Good morning, I 'think' I have PMR!
Let me explain...
In March 20 I had a serious of strange bites come up on my right leg, just below the knee. After 3 weeks of intense itching I went to the Docs to have it checked out. She prescribed me some anti-fungicidal cream (she stated it may have been infected hair follicles), which I used for a day or two and the symptoms\bites went away. However, then came the pain in both hips (possibly joints), both buttocks, which spread to both shoulders and upper arms and associated joints. Also, I lost weight, became fatigued and just didn't feel too good at all. The final nail for me was when both arms at the elbow, one morning, became extremely hot to touch and a red rash appeared. I know I would have to go back to the docs. Also by this time I struggled walking, getting out of cars, limped, hips\buttocks hurt like hell, getting out of bed, putting clothes on (stiff painful joints) and so forth. I was a limping frankenstein! Symptons were worse in mornings but to be fair I still feel the stiffness during the day
So, in I went, series of blood tests(diabetes, liver, kidneys, prostrate markers and so forth) were taken and that included a test for Lymes because I thought it may have been that, due to lifestyle. All came back neg but for very low Folic acid count and 'possibly showing that you had a bacterial blood infection'! There has been NO raised inflammatory markers though! I was given 14 days to treat for possible Lymes before results came back and put on folic supplements.

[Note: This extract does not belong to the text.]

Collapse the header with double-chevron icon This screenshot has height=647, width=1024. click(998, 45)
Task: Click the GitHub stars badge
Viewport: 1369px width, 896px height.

To cut long story short, I'm om pred because my Doc didn't diagnose PMR, I raised the possibility. It appears here in the UK they aren't bothered getting to the bottom of my condition. I said to him why not try pred and we will see if it helps, it did @10mg. By this time it was June. My Doc isn't supporting me and he has left me to decide on the dosage but I'm concerned as to why I dont have any blood inflammatory markers for this but Pred is working. Only other thing is I appear to be getting more cherry angioma since this flared up.
I'm a 54 year old male whom had in the past, had an active lifestyle.
Thanks for listening
Hello @frankenstein, Welcome to Mayo Clinic Connect. You will notice we moved your post to an existing discussion "PMR initial diagnosis: Can there be an underlying disease?" so that you can meet other members with similar symptoms/questions. If you click the VIEW & REPLY button at the bottom of the email notification, it will take you to the discussion.
There are a couple of other discussions you might be interested in:
- Polymyalgia Rheumatica (PMR): Meet others & Share Your Story: https://connect.mayoclinic.org/discussion/polymyalgia-rheumatica-pmr-meet-others-share-your-story/
- PMR and Cancer: https://connect.mayoclinic.org/discussion/pmr-and-cancer/
There is some information I found that may help you learn more about the difficulties in diagnosing PMR and why it's best to see a specialist like a rheumatologist. --- Polymyalgia rheumatica: pitfalls in diagnosis: https://www.ncbi.nlm.nih.gov/pmc/articles/PMC1281460/
You mentioned having more cherry angiomas since the flare up. Here's a 2018 article that has some information - Should I worry about a cherry angioma?: https://www.medicalnewstoday.com/articles/312594
I have no medical background or training but I have had 2 occurrences of PMR that were treated with prednisone starting with a 20 mg dosage. The goal is to control the pain/inflammation with the prednisone and to taper off as soon as possible. The first occurrence of PMR took me 3-1/2 years to taper off, the second time 6 years after it went into remission it took me a year and half to taper off.
Are you able to get a second opinion with a rheumatologist in the UK?